Constitution 8: The Cross, Our Hope
112. The Lord Jesus loved us and gave up His life for us. Few of us will be called to die the way He died. Yet all of us must lay down our lives with Him and for Him. If we would be faithful to the gospel we must take up our cross daily and follow Him.
113. The cross was constantly before the eyes of Basil Moreau, whose motto for his congregation was Spes Unica. The cross was to be “Our Only Hope.”
114. Jesus entered into the pain and death that sin inflicts. He accepted the torment but gave us joy in return. We whom He has sent to minister amid the same sin and pain must know that we too shall find the cross and the hope it promises. The face of every human being who suffers is for us the face of Jesus who mounted the cross to take the sting out of death. Ours must be the same cross and the same hope.
115. To struggle for justice and meet only stubbornness, to try to rally those who have despaired, to stand by the side of misery we cannot relieve, to preach the Lord to those who have little faith or do not wish to hear of him … our ministry will hint to us of Jesus’ suffering for us.
116. To spend ourselves and be spent for the needs of neighbors; to be available and cheerful as a friend in Holy Cross and to give witness while others hesitate; to stand by duty when it has become all burden and no delight … community too can draw us nearer Calvary.
117. Whether it be unfair treatment, fatigue or frustration at work, a lapse of health, tasks beyond talents, seasons of loneliness, bleakness in prayer, the aloofness of friends; or whether it be the sadness of our having inflicted any of this on others … there will be dying to do on our way to the Father.
118. But we do not grieve as men without hope, for Christ the Lord has risen to die no more. He has taken us into the mystery and the grace of this life that springs up from death. If we, like Him encounter and accept suffering in our discipleship, we will move without awkwardness among others who suffer. We must be men with hope to bring. There is no failure the Lord’s love cannot reverse, no humiliation He cannot exchange for blessing, no anger He cannot dissolve, no routine He cannot transfigure. All is swallowed up in victory. He has nothing but gifts to offer. It remains only for us to find how even the cross can be borne as a gift.
119. Resurrection for us is a daily event. We have stood watch with persons dying in peace; we have witnessed wonderful reconciliations; we have known the forgiveness of those who misuse their neighbor; we have seen heartbreak and defeat lead to a transformed life; we have heard the conscience of an entire church stir; we have marveled at the insurrection of justice. We know that we walk by Easter’s first light, and it makes us long for its fullness.

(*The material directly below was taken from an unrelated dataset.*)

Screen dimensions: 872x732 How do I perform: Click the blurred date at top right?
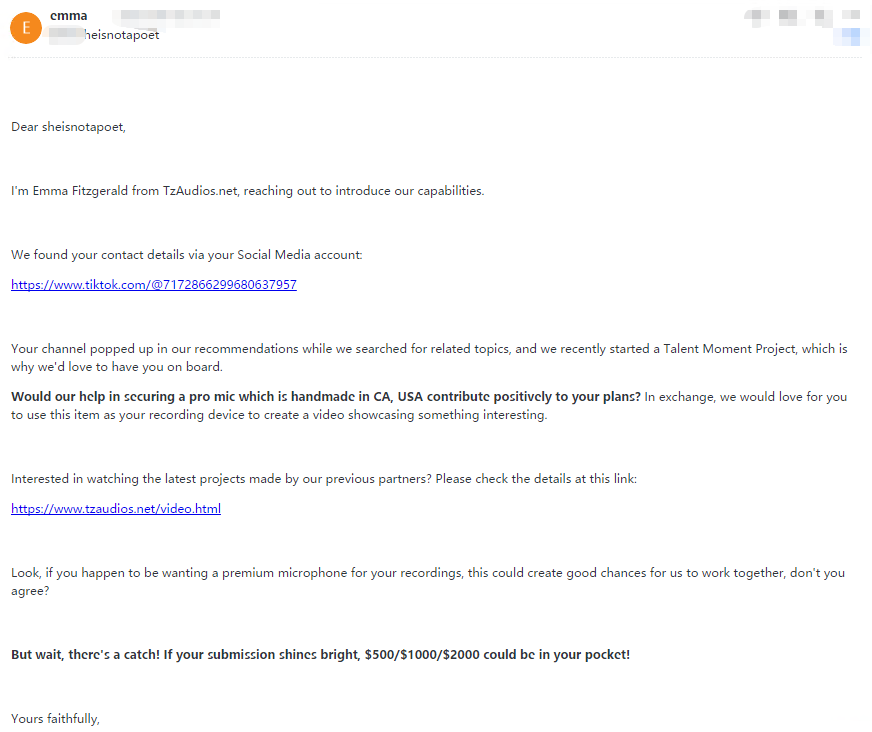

120. There stood by the cross of Jesus his mother Mary, who knew grief and was a Lady of Sorrows. She is our special patroness, a woman who bore much She could not understand and who stood fast. To Her many sons and daughters, whose devotions ought to bring them often to Her side, She tells much of this daily cross and its daily hope.
121. If we drink the cup each of us is poured and given, we servants will fare no better than our master. But if we shirk the cross, gone too will be our hope. It is in fidelity to what we once pledged that we will find the dying and the rising equally assured.
122. The footsteps of those men who called us to walk in their company left deep prints, as of men carrying heavy burdens. But they did not trudge; they strode. For they had the hope.
123. It is the Lord Jesus calling us. “Come. Follow me.”